Key Largo

Key Largo is both an island and a community in the Florida Keys.

The island of Key Largo is approximately 30 miles long and approximately 1-2.5 miles wide. It is a relatively small island by any normal standard, but it is the largest island in the Florida Keys.

Key Largo is classified as part of the upper Keys. It’s the closest Key to Miami that is accessible via the Overseas Highway.

The drive from Miami to Key Largo is approximately 68.9 miles. With little to no traffic the drive might take approximately 1.5 hours.

The total drive time is highly variable and can be considerably shorter, or most likely longer, due to traffic, bridge delays, frequent road construction, slow-moving traffic and congestion.

Key Largo is also the northernmost town in the Florida Keys, and is the first island found along the Overseas Highway. It is located between mile marker 106 at the north and mile marker 90 at the south.

The name Key Largo is an adaptation from its original Spanish name, Cayo Largo, which means “Long Key”.

Population and Living in Key Largo

The population of Key Largo is 12,447, as of the most recent 2020 census.

The population grew 19.2% from the previous 2010 census. In 2010 there were 10,433 residents counted in Key Largo.

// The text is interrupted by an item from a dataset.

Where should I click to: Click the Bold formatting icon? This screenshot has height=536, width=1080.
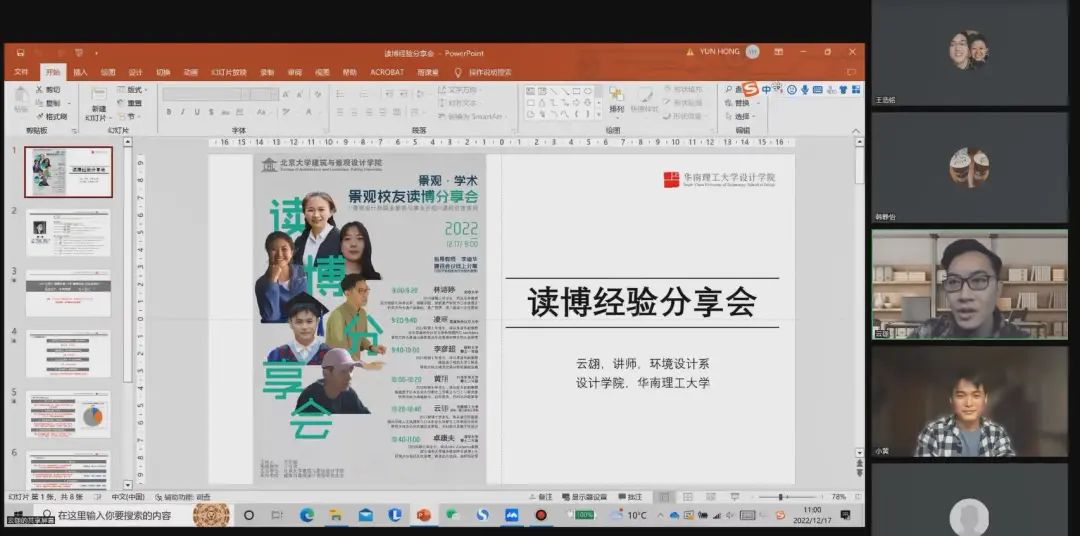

Most people who live in Key Largo are either retired or work in a service or tourism-related industry. Local government jobs are also major sources of jobs in Key Largo.

Commuting to Miami, Homestead and other locations on the Florida mainland is not advised due to the long commuting time, slow traffic and unpredictable road conditions.

Residents of Key Largo struggle with a high cost of living and low wages. The cost of housing is especially troublesome, and is a major deterrent to living in Key Largo.

The high cost of real estate is mostly because of the high demand for land and very low supply, given the small amount of buildable land in the Florida Keys.

High rental prices for tourists also drive up housing costs for locals. Vacation rentals also displace housing stock which is not available for local residents.

How Large is Key Largo?

Like all of the islands in the Florida Keys, Key Largo is a small island. It has a total land area of approximately 15 square miles.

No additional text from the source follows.